A Multiethnic Examination of Suicidal Ideation, Psychotic Symptoms and Belongingness Among Adults Based On the Collaborative Psychiatric Epidemiological Surveys
Method: Using data from the Collaborative Psychiatric Epidemiological Surveys (CPES), 11,937 participants (19.7% Latino, 18.9% Caribbean-Black/African American, 52% European American, 8% Asian, and 1.4% Other [weighted]) were evaluated using the Composite International Diagnostic Interview. Respondents were classified as positive if they reported any psychotic symptoms in their lifetime. Demographic and clinical covariates, along with family support and religious involvement, were examined for those reporting any suicidal ideation (lifetime). We compared group differences in the covariates among those with and without lifetime psychotic symptoms using Rao-Scott X2 tests. Multinomial logistic regression was used, controlling for demographic and clinical covariates to assess for differential effects in suicidal ideation within ethnic groups, stratified by psychotic symptoms. We then repeated the regression including family support and religious involvement.

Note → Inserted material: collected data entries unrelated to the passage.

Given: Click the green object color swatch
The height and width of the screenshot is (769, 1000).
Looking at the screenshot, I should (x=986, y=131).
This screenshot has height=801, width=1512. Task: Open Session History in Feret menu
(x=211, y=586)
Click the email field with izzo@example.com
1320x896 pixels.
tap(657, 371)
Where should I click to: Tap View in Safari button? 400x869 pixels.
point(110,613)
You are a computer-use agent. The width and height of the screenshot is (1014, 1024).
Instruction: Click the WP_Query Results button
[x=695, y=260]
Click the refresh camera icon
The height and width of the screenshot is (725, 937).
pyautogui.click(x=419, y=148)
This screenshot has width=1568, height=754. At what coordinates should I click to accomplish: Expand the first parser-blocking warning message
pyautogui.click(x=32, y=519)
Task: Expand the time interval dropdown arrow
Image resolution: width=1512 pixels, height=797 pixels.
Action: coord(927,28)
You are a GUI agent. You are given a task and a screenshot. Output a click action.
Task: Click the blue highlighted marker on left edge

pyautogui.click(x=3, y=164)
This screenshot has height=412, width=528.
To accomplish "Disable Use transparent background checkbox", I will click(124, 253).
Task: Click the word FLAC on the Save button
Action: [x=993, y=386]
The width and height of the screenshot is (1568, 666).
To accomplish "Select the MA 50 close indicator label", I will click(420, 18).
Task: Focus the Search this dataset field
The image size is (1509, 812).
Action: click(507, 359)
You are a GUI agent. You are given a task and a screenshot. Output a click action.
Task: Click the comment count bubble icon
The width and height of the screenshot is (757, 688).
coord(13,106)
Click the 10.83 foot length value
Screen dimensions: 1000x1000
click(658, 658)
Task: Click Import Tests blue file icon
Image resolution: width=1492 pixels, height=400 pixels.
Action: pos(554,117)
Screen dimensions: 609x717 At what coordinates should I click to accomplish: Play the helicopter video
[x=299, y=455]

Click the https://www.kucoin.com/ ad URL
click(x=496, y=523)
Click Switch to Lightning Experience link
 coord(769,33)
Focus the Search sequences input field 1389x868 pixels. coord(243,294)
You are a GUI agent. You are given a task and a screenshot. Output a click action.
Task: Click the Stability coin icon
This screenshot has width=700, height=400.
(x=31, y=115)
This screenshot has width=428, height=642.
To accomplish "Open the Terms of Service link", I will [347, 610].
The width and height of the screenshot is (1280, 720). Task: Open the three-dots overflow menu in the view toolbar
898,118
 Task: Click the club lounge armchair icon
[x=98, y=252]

Results: Lifetime experience of psychotic symptoms did not differentially affect risk of suicidal ideation for respondents of any ethnic groups. Controlling for demographic and clinical factors, Caribbean-Black/African Americans and Latinos were less likely than European Americans to report suicidal ideation in their lifetime regardless of endorsing psychotic symptoms (without psychotic symptoms – Caribbean-Black/African American: OR=0.63 [95% CI 0.49–0.81]; Latino: OR=0.59 [95% CI 0.43–0.80]) (with psychotic symptoms – Caribbean-Black/African American: OR=0.60 [95% CI 0.39–0.92]; Latino: OR=0.58 [95% CI 0.34–0.98]). Controlling for the aforementioned variables, our final regression model suggests family support (OR=0.70 [95% CI 0.53–0.94]) and religious involvement (OR=0.64 [95% CI 0.49–0.82]) were associated with reduction in suicidal ideation among those not reporting psychotic symptoms. Caribbean-Black/African Americans (OR=0.66 [95% CI 0.49–0.89]) and Latinos (OR=0.58 [95% CI 0.42–0.79]) also reported less suicidal ideation than European Americans after accounting for these protective factors. However, these protective factors were not associated with a reduction of suicidal ideation among those reporting psychotic symptoms. Only among Latinos were lifetime psychotic symptoms associated with reduced suicidal ideation after controlling for the two protective factors (OR=0.55 [95% CI 0.30–0.99]).
Conclusions: These results suggest that Joiner’s interpersonal theory of suicide may not apply to those with psychotic symptoms. Other protective factors for suicidal ideation should be considered for those living with psychotic symptoms. Although further research is needed, these findings may inform efforts to modify and adapt preventative and early interventions for consumers reporting psychotic symptoms.